> it won't show up in profiles except for ones that capture stacks
I don't think I've ever used a profiler that couldn't report you were in F() here. One that only captures your innermost functions really doesn't seem that useful, for exactly the reasons you give.
The default usage of perf does this. There's also a few profilers I know of that will show the functions taking the most time.
IMO, those are (generally) nowhere near as useful as a flame/icicle graph.
Not saying they are never useful; Sometimes people do really dumb things in 1 function. However, the actual performance bottleneck often lives at least a few levels up the stack.
Which is why the defaults for perf always drive me crazy. You want to see the entire call tree with the cumulative and exclusive time spent in all the functions.
I’m honestly curious why the defaults are the way they are. I have basically never found them to be what I want. Surely the perf people aren’t doing something completely different than I am?
I almost never find graph usage useful, TBH (and flamegraphs are worse than useless). And perf's support for stack traces is always wonky _somehow_, so it's not easy to find good defaults for the cases where I need them (I tend to switch between fp, lbr and dwarf depending on a whole lot of factors).
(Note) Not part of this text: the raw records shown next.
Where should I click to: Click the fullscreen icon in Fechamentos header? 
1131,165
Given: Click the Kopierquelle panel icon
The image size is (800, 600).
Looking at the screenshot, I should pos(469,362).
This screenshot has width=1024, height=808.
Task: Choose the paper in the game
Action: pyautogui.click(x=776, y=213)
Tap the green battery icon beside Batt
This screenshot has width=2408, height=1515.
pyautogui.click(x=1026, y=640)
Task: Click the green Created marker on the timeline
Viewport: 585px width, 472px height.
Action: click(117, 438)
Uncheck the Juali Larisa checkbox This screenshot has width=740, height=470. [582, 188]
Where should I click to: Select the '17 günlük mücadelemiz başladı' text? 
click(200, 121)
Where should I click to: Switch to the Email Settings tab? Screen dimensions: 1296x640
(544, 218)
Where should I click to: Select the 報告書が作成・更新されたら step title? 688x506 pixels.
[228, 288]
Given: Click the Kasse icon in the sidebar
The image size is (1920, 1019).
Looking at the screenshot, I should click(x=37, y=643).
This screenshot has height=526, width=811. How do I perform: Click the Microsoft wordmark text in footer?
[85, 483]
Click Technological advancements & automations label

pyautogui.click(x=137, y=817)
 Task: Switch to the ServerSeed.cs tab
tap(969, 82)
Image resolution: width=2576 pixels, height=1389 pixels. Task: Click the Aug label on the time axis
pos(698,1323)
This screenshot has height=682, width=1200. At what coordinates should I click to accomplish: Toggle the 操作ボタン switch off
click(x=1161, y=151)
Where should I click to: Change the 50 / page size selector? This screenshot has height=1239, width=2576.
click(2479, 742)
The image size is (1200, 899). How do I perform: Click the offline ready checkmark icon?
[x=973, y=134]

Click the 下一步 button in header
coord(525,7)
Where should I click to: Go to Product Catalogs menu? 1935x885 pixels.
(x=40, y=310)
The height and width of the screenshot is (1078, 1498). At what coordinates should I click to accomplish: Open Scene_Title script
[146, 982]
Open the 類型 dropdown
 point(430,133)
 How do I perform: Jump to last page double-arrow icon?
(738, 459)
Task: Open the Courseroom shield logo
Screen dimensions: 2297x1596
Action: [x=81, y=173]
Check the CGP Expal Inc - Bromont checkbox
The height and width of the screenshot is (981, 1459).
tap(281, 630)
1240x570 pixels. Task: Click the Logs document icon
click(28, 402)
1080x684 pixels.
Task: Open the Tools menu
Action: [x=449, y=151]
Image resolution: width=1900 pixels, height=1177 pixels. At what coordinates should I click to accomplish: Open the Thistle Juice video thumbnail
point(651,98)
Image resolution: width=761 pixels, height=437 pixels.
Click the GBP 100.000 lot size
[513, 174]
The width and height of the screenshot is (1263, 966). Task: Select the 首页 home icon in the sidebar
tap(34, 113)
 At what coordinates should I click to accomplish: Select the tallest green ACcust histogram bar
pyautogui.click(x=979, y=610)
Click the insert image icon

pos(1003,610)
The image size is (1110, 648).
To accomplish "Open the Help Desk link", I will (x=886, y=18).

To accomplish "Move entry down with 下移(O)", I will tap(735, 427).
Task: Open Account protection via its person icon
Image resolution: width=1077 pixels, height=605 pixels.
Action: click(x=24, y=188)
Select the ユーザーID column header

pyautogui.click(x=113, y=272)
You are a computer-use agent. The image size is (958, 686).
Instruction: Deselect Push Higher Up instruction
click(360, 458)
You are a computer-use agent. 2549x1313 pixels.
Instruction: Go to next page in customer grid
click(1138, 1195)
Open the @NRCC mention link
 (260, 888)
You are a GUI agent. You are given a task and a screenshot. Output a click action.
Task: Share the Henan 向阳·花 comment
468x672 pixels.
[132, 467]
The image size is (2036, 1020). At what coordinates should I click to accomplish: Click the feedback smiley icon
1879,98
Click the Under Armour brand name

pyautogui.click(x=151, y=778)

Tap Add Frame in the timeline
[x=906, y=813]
I think I've only been able to get good call stacks when I build everything myself with the right compilation options. This is a big contrast with what I remember working with similar tools under MSFT environments (MS Profiler or vTune).
I don't think I've ever used a profiler that couldn't report you were in F() here. One that only captures your innermost functions really doesn't seem that useful, for exactly the reasons you give.